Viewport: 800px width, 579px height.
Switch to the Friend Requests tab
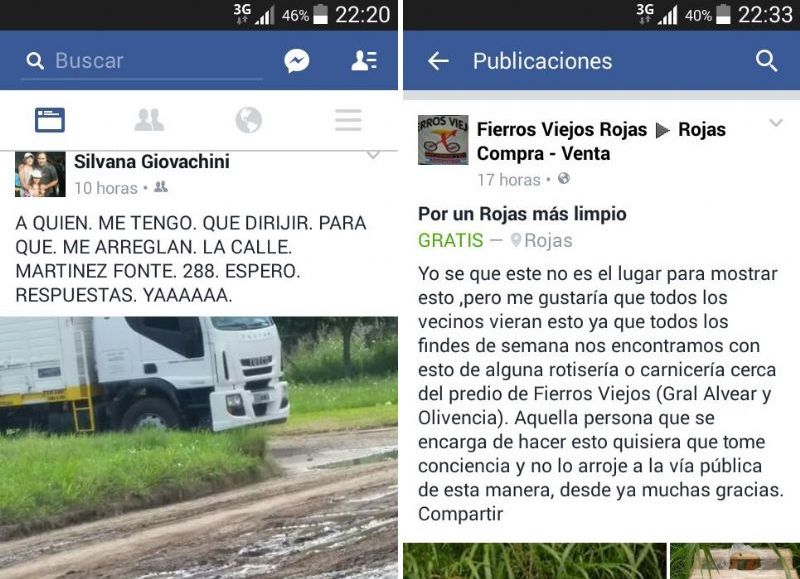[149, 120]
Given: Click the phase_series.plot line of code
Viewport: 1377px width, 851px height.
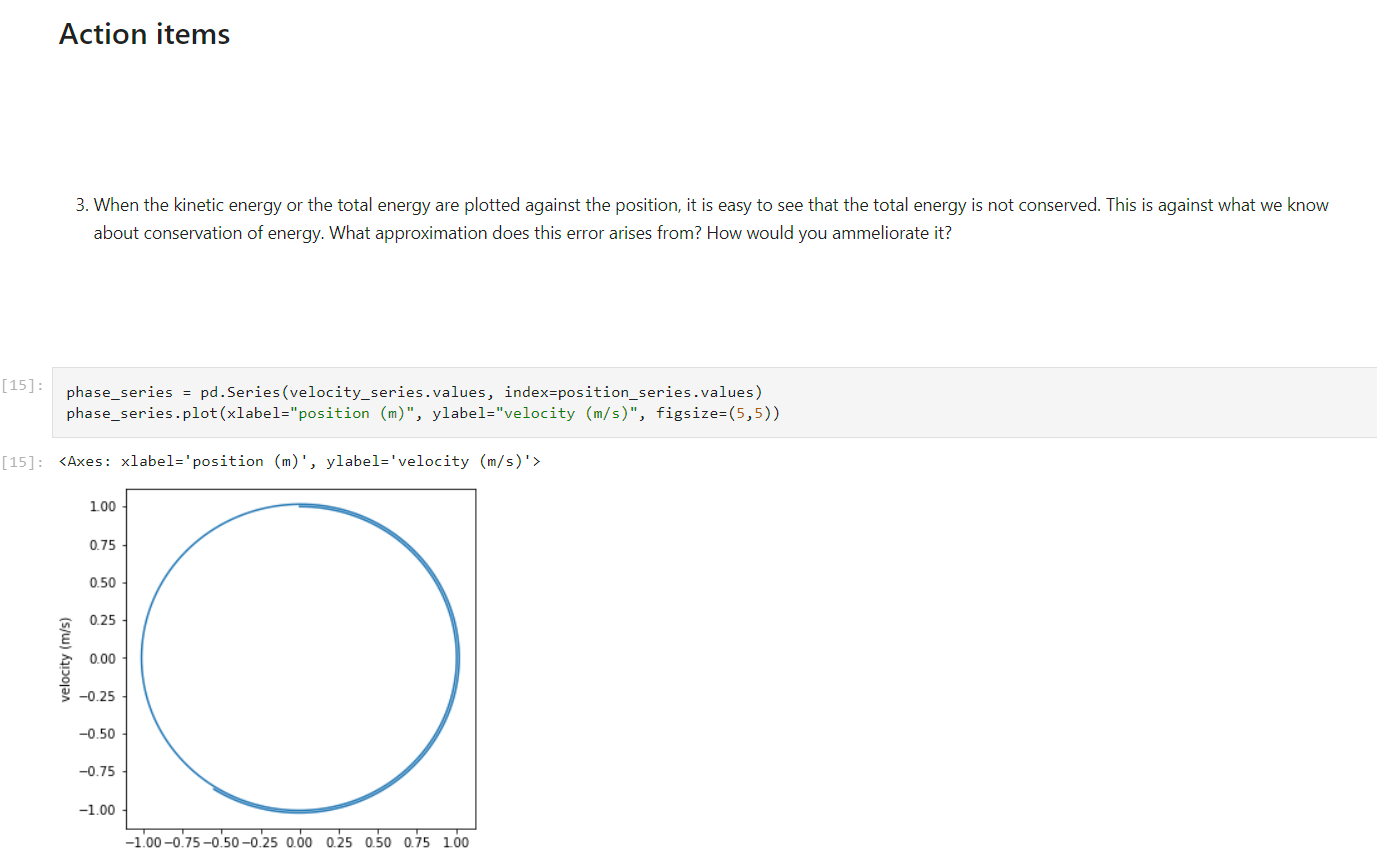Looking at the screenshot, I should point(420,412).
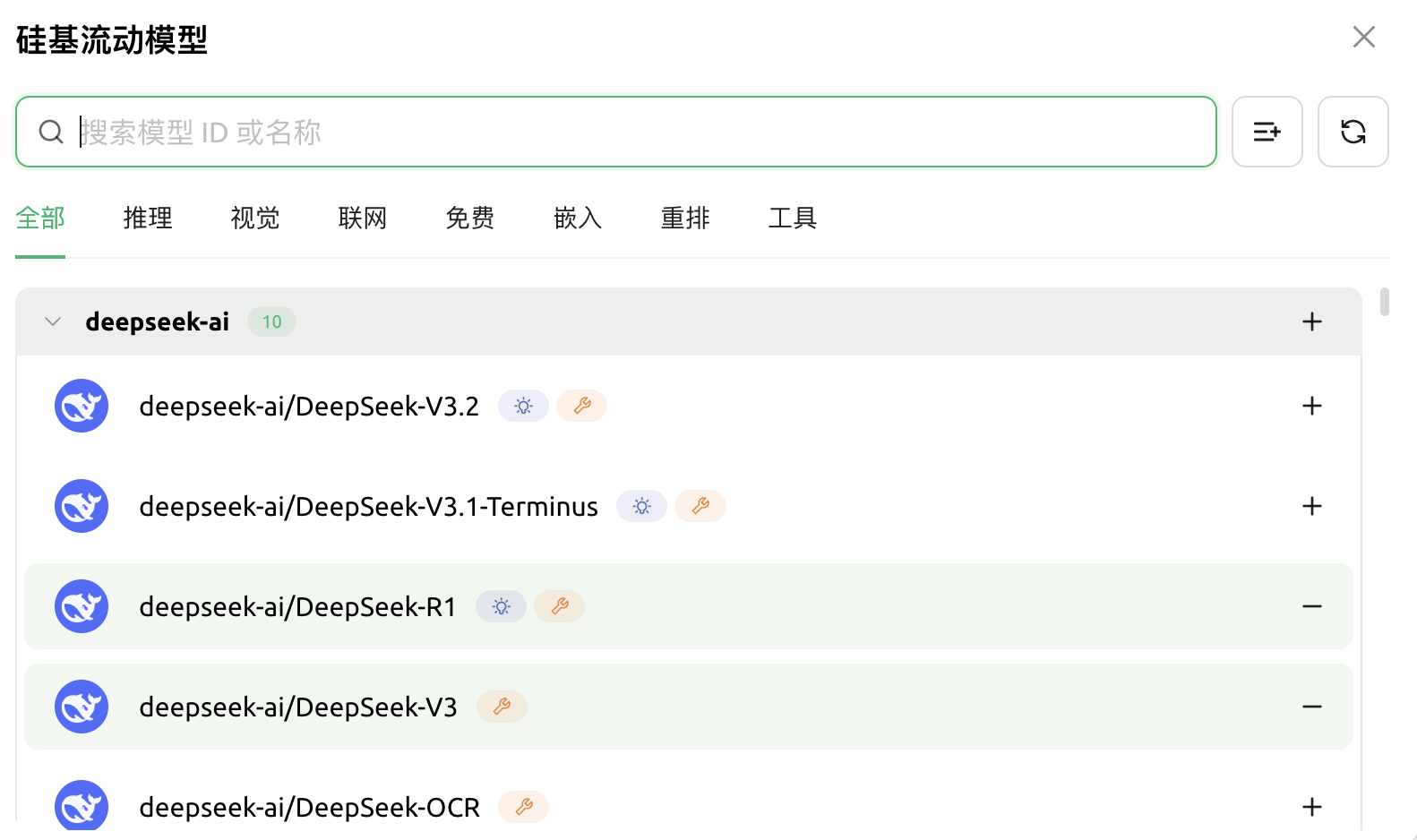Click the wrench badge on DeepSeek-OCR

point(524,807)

■ INSTRUCTIONS FOR THE TASK: Take the line that contains "Switch to the Friend Requests tab" and every line after it up to the end of the records above, and restate them exactly, without the pictures.

■ ANSWER TO THIS PROBLEM:
Switch to the Friend Requests tab
[149, 120]
Given: Click the phase_series.plot line of code
Viewport: 1377px width, 851px height.
Looking at the screenshot, I should point(420,412).
Click the wrench badge on DeepSeek-OCR

point(524,807)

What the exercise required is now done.